### Task brief
Render the material as a Markdown table with columns Row and Line, from the beginning of the material through the line containing "I will point(278,252).", and leave out blank lines.

--- START ---

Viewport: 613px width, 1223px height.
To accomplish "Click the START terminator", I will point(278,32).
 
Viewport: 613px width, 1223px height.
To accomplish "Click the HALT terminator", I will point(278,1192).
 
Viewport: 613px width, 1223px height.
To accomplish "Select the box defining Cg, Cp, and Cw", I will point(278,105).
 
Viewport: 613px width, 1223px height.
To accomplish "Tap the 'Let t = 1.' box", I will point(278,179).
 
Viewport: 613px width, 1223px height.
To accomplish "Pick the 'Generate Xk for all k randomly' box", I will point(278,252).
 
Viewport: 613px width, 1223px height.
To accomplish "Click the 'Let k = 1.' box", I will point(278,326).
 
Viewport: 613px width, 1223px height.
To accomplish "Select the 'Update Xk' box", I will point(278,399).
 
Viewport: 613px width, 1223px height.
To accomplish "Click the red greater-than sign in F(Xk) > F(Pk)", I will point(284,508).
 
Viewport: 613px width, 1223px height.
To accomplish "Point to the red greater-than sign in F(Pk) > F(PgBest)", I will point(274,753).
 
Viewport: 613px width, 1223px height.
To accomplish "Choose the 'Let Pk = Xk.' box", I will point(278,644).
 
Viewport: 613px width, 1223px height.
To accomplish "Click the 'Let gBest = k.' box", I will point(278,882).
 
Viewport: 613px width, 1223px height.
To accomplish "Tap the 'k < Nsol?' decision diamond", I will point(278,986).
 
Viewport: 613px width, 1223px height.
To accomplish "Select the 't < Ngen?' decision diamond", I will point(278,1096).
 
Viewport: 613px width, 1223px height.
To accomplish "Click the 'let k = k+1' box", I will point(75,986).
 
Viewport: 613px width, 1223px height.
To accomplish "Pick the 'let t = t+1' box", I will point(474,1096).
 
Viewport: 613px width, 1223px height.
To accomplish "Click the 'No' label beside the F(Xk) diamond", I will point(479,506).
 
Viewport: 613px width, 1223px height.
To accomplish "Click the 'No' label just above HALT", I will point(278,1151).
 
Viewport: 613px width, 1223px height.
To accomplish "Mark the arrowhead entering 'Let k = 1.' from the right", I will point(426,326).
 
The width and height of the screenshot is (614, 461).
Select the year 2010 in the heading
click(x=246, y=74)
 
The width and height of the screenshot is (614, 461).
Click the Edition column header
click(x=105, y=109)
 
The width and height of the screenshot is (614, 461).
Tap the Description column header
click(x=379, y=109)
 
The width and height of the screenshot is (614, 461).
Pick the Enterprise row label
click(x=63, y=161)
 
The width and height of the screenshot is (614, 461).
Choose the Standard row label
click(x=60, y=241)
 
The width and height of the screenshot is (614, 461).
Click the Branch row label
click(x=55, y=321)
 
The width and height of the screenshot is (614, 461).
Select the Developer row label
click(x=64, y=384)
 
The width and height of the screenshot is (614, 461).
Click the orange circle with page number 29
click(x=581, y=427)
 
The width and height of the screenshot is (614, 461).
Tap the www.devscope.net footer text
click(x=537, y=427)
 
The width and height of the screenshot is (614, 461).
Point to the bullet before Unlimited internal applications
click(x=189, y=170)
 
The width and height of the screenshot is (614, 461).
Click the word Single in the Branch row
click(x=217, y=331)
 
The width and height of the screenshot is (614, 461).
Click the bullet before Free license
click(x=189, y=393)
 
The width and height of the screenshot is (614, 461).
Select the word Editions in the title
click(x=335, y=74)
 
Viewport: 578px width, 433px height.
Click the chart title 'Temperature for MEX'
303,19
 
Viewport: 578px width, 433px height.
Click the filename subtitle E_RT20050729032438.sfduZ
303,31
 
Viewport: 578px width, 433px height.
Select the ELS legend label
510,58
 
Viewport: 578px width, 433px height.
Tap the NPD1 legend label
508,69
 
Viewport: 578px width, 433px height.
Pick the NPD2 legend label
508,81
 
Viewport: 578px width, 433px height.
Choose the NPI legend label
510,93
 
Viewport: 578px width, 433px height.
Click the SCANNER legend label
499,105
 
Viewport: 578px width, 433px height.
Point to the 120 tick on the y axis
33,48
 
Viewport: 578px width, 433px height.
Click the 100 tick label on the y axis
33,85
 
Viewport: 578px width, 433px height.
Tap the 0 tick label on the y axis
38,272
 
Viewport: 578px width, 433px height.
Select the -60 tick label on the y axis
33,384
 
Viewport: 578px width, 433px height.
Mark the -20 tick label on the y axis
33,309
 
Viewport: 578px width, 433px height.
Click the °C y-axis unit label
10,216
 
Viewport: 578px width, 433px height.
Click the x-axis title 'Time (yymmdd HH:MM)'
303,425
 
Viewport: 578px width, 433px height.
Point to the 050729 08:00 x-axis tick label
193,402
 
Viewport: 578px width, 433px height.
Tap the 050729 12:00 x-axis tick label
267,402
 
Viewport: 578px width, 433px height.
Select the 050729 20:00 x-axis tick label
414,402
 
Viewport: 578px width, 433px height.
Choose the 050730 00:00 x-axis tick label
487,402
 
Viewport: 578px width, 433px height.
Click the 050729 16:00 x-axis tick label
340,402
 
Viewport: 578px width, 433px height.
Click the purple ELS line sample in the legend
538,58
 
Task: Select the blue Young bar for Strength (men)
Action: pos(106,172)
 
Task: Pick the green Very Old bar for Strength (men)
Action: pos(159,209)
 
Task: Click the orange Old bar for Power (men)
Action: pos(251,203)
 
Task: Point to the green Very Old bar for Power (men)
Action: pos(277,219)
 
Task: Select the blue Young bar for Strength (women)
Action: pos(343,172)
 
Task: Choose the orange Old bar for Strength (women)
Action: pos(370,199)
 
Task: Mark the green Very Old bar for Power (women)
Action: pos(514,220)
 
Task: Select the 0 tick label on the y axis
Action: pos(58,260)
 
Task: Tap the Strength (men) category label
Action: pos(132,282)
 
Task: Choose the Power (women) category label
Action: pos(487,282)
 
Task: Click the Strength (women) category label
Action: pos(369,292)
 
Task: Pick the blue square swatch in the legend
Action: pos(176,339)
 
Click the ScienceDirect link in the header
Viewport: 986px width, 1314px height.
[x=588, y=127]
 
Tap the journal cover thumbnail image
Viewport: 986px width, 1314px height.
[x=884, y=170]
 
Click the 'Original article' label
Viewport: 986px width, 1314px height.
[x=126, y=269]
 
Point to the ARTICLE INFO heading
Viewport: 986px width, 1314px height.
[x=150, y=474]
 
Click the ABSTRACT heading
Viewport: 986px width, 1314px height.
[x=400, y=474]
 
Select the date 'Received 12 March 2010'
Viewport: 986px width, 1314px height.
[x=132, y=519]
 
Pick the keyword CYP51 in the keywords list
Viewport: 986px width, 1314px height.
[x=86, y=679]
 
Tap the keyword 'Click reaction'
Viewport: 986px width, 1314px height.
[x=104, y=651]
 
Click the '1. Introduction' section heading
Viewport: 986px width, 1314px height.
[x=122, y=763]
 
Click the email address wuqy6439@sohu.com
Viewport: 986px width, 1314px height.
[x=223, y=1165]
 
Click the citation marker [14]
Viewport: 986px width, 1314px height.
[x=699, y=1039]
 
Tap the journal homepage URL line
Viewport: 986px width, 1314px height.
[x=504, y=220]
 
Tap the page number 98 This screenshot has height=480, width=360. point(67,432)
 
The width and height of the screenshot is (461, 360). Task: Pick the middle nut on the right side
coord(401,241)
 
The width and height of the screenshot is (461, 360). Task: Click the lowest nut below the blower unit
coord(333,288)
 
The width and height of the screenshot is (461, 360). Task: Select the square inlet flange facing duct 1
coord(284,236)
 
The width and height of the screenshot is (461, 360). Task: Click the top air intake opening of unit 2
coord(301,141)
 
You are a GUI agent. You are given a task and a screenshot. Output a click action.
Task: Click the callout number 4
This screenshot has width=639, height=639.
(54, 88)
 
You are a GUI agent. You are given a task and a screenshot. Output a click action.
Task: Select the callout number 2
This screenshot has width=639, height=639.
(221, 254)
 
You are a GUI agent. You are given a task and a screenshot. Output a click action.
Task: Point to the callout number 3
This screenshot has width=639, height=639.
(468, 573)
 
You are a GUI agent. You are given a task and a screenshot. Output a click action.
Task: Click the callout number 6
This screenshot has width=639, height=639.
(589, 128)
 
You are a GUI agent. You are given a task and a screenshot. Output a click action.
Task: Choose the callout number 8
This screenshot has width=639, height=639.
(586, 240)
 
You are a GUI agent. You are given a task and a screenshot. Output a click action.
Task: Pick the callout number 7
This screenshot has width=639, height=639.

--- END ---

### Exercise output
| Row | Line |
|---|---|
| 1 | Viewport: 613px width, 1223px height. |
| 2 | To accomplish "Click the START terminator", I will point(278,32). |
| 3 | Viewport: 613px width, 1223px height. |
| 4 | To accomplish "Click the HALT terminator", I will point(278,1192). |
| 5 | Viewport: 613px width, 1223px height. |
| 6 | To accomplish "Select the box defining Cg, Cp, and Cw", I will point(278,105). |
| 7 | Viewport: 613px width, 1223px height. |
| 8 | To accomplish "Tap the 'Let t = 1.' box", I will point(278,179). |
| 9 | Viewport: 613px width, 1223px height. |
| 10 | To accomplish "Pick the 'Generate Xk for all k randomly' box", I will point(278,252). |